##### 提示された抜粋 #####

皆さん、国際関係、国際情勢に強い関心をもっているので、拙作「北京の檻」が話題になった。買って読んでくださっている人も多く、「面白かった」「一気に読めた」とのお褒めの言葉。作者冥利につきるというものである。

■次作に意を注がなければいけないのだが、このところ心労が多く、一日の予定が計画通りに進まない。大半の人がそれぞれの「心労」をかかえながら生きているのだろう。世の中ままならぬもの、であることは十分知っているつもりでも、いやはやということが多すぎる。

■過日、1000円で購入したDVDの映画「羅生門」を見た。黒沢明監督作品でベネチア映画祭で受賞した名作である。以前に見ていたが、あらためて見ると忘れていることも多く、京マチ子の演技力はこんなにも素晴らしかったかと感嘆した。
 千秋実の坊主役もいい。三船敏郎、志村喬、森雅之など、みんな個性的で堪能した。この映画の特性は、構成の巧みさにある。

##### 提供資料 #####

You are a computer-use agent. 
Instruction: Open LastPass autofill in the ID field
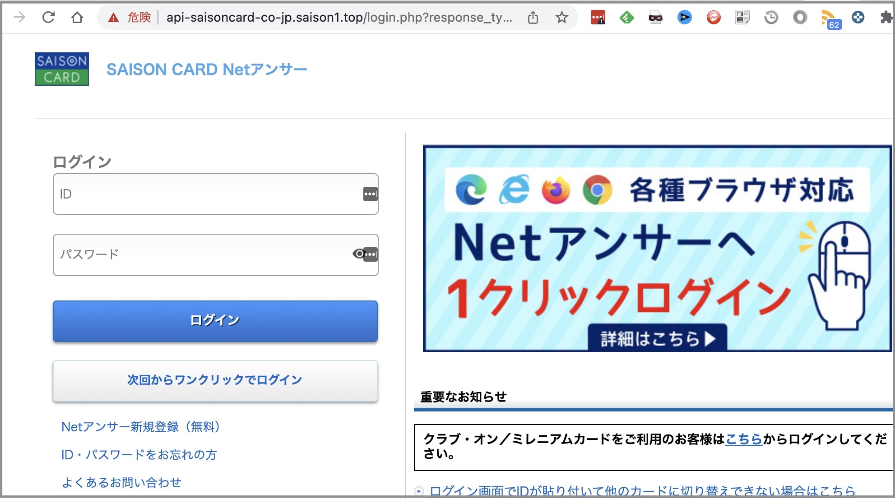pos(370,194)
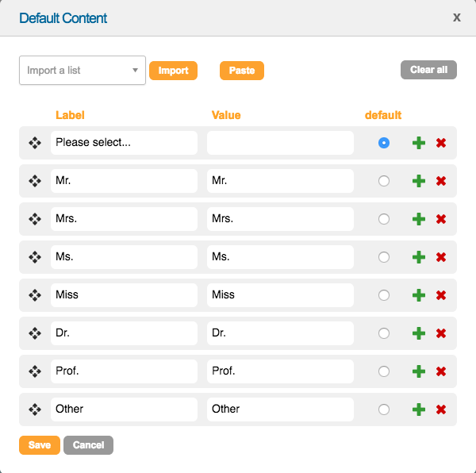476x473 pixels.
Task: Select the Please select... default radio
Action: coord(384,143)
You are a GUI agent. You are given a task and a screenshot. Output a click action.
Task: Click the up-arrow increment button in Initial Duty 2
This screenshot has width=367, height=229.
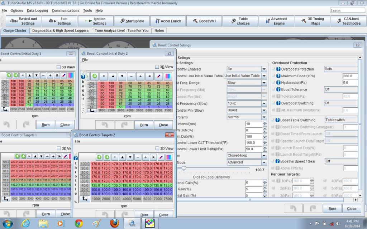tap(113, 76)
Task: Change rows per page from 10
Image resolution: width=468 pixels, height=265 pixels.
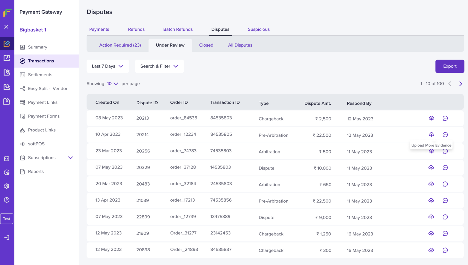Action: pyautogui.click(x=113, y=84)
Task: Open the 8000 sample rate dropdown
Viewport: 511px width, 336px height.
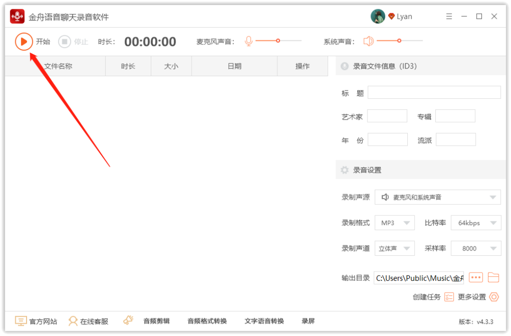Action: click(476, 249)
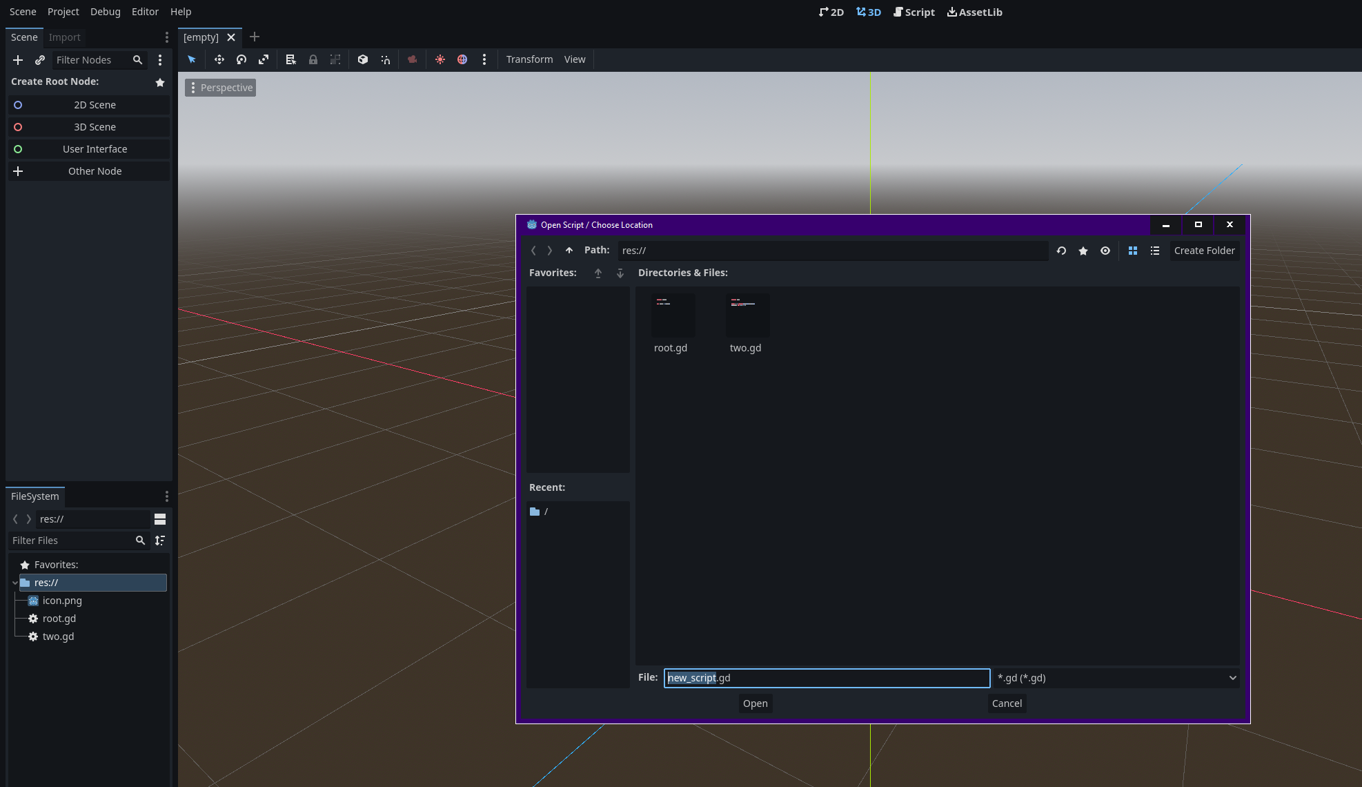Toggle preview environment icon
Image resolution: width=1362 pixels, height=787 pixels.
462,59
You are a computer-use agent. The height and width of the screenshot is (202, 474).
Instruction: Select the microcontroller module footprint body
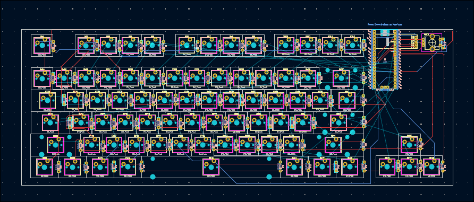coord(385,60)

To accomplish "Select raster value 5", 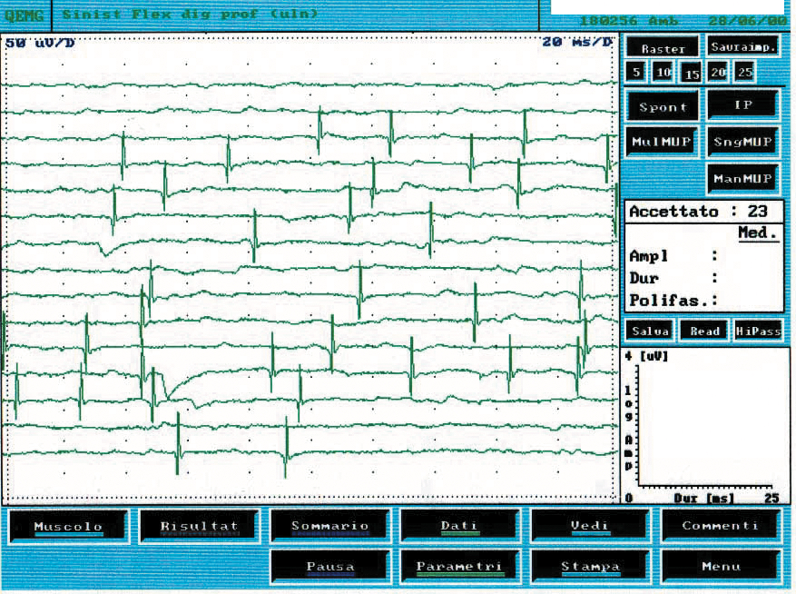I will [637, 73].
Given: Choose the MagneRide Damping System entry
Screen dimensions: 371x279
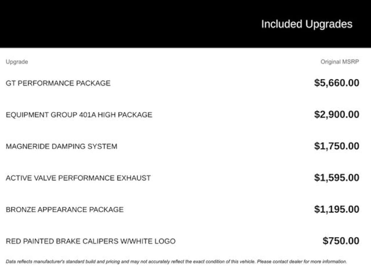Looking at the screenshot, I should [x=61, y=146].
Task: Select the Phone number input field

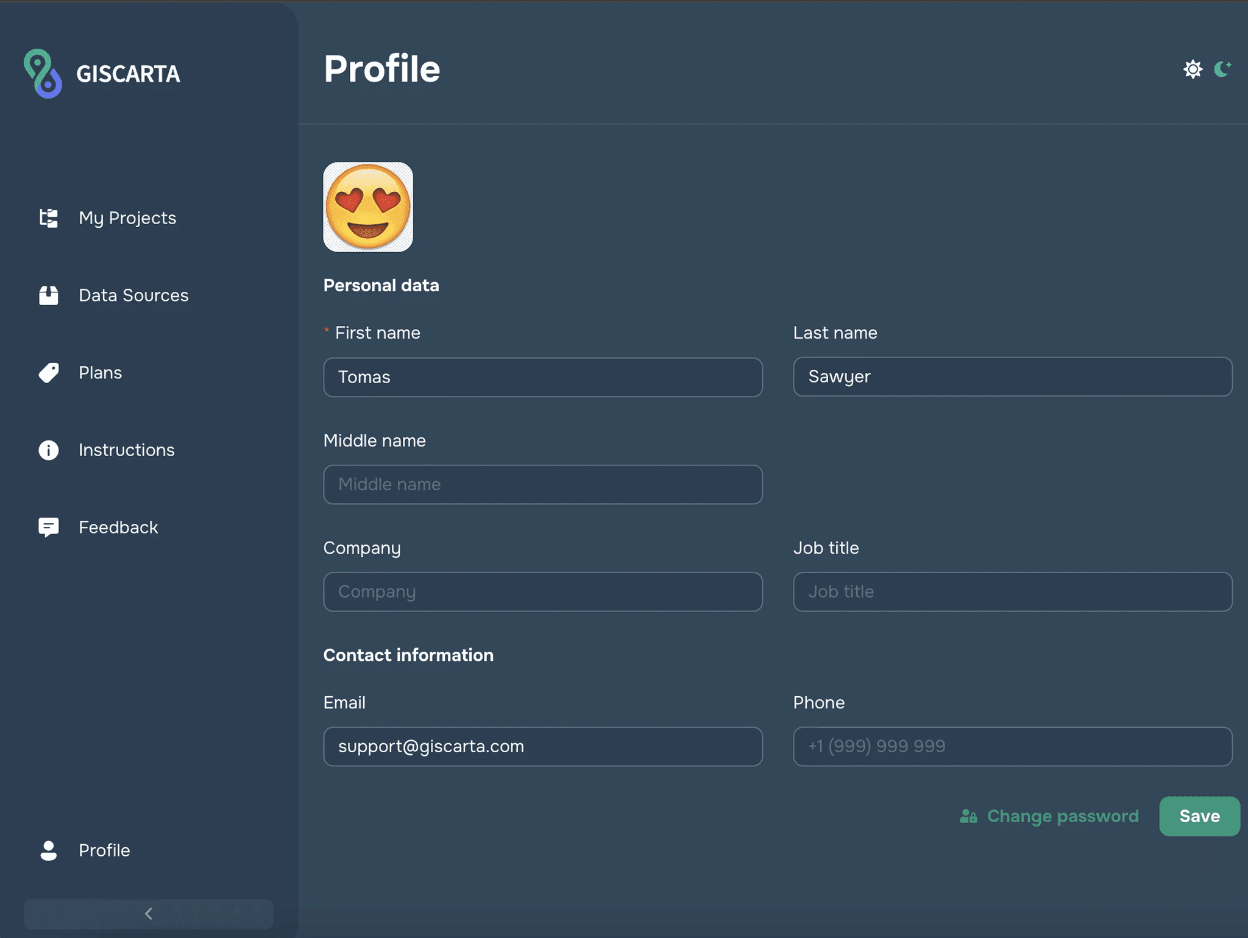Action: pyautogui.click(x=1012, y=746)
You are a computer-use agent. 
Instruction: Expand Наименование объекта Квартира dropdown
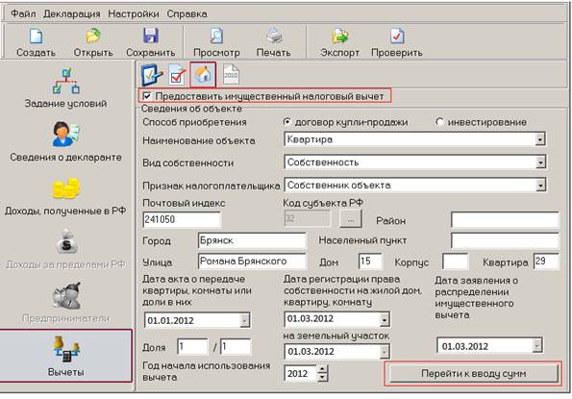540,139
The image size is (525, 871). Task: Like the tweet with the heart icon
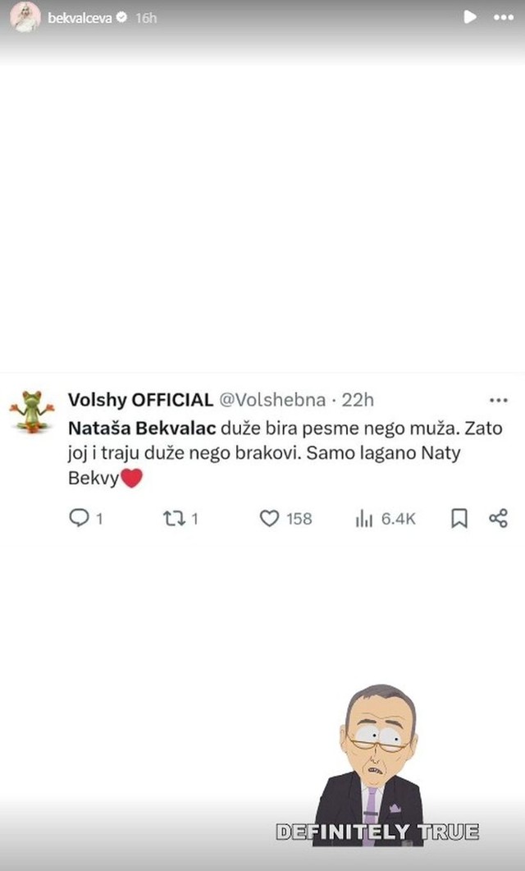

#####

=== 設問 ===
A – 抜粋によると、「北京の檻」が話題になったのはなぜか。一〜三文で説明せよ。
B – 抜粋で、映画「羅生門」のDVDはいくらで購入されたか。
C – 映画「羅生門」の感想を述べた抜粋の続きを、最後の文の後から書け。

=== 回答 ===
A – 皆さんが国際関係や国際情勢に強い関心をもっているからである。

B – 1000円である。

C –
■同じ事件や同じ人についても、見る人によって評価が天と地ほども違ってしまうことは現実生活でしばしば経験することである。入ってくる情報と受け取る人の「過去の生活体験」とが掛け合わさって「その人なりの評価」が出てくる。物事の評価というのは、むずかしいものである。記憶というのも、時間によって変形するし、そもそも記憶に定着する段階で無意識のうちにも取捨選択をしている。人はどうしても「見たい」ものを見て「見たくない」ものは見ない。見たくないものは「見えない」のである。